While the advancement of artificial intelligence (AI) has led neural networks closer to obtaining human intelligence, not all networks have moved towards this path in a straight line. Some networks have also attained more undesirable human attributes. These are often little discussed and even brushed under the rug for fear of embarrassment to the deep learning community. But here, I finally present a formal discussion of some of these abnormalities of training neural networks.

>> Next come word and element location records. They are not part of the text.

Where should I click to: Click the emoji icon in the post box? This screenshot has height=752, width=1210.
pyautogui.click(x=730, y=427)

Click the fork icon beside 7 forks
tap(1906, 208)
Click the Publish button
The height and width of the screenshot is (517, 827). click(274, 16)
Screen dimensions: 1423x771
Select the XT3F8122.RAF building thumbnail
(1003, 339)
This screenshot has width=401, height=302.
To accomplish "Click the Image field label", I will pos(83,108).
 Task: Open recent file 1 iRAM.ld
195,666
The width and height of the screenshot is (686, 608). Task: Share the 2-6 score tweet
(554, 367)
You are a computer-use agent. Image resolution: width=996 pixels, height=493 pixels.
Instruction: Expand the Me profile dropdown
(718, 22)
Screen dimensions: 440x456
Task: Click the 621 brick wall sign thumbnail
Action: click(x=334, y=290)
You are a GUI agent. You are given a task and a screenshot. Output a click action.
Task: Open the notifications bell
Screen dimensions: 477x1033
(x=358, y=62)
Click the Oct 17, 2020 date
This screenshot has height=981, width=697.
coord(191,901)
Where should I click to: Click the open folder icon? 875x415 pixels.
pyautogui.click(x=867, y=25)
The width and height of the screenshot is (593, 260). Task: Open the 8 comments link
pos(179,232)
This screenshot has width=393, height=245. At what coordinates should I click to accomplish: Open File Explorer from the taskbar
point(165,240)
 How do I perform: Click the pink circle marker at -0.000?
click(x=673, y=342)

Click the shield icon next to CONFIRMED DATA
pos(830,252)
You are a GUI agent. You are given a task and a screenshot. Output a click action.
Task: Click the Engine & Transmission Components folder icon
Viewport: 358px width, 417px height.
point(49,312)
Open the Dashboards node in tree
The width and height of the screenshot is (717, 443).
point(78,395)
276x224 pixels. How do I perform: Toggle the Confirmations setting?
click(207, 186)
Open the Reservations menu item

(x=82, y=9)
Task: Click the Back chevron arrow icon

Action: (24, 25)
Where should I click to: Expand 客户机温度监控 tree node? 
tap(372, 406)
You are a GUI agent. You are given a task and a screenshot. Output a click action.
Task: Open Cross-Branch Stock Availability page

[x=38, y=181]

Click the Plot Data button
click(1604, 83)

It’s been well known in the deep learning community for a long time that training neural networks on cat images actually improves performance. Like many other oddities of neural networks, researchers have absolutely no clue why this is the case but has been well documented in many amateur papers posted on arxiv. Some have attributed to happier gradient flows, which have an easier time updating the weights than say melancholy gradient flows, or gradient flows that haven’t had their morning coffee. In some instances, researchers have posted accuracy gains up to 2% on ImageNet. In more recent work, researchers have also found that feeding the network pictures of Donald Trump led to a whopping 5% decrease in accuracy. When researchers investigated further, they found that the network predicted “baboon” about 5% of the time.
“Humbling” Your Network
Some of the more recent networks achieving state-of-the-art results have become very large and require a lot of hardware to train them. This has led to these networks developing a slight ego which leads to many issues during test time. For example Google’s GNMT is known to be an arrogant network because it requires $500,000 of equipment to train. You might ask it to translate “The duck says quack.” to German, to which it either outputs “…” or “Really? You want me to translate that?”. One way to fix this is by humbling your network. You can do this by feeding it sentences such as, “You’re not that good.” or “You could get replaced by a linear model and no one would know the difference.” or even “I could not anneal the learning rate and watch you diverge at any minute.”. For most people though arrogant networks are not an issue, since only Google runs their models on half a million dollars of equipment for a month to get state-of-the-art.
Ever wonder how deep learning researchers find those obscure hyperparameters? In school they’ll tell you it’s random searching but there’s a much darker secret behind them. One way to accomplish this is to sacrifice a GPU before you run your random hyperparameter search. You can do this by creating a fire sigil on the ground in the shape of the Nvidia logo and then burning a GPU in the middle of it. The better the GPU, the better the hyperparameters. It’s rumored that Google sacrificed 3 Titan X’s to obtain their hyperparameters for “Google’s Neural Machine Translation System” paper. Since a typical run takes 6 days to train on 96 NVIDIA K80 GPUs these would have been near impossible to find otherwise.
Home Field Advantage
Another well kept secret at Google is that the closer Jeff Dean is to your GPU cluster, the faster it runs. This is the real reason Google started developing the TPU, as an insurance policy for when Jeff Dean leaves. Other large companies also have their own in house advantage. Yann Lecun gives +3 BLEU score to French translation models when sitting near the GPUs.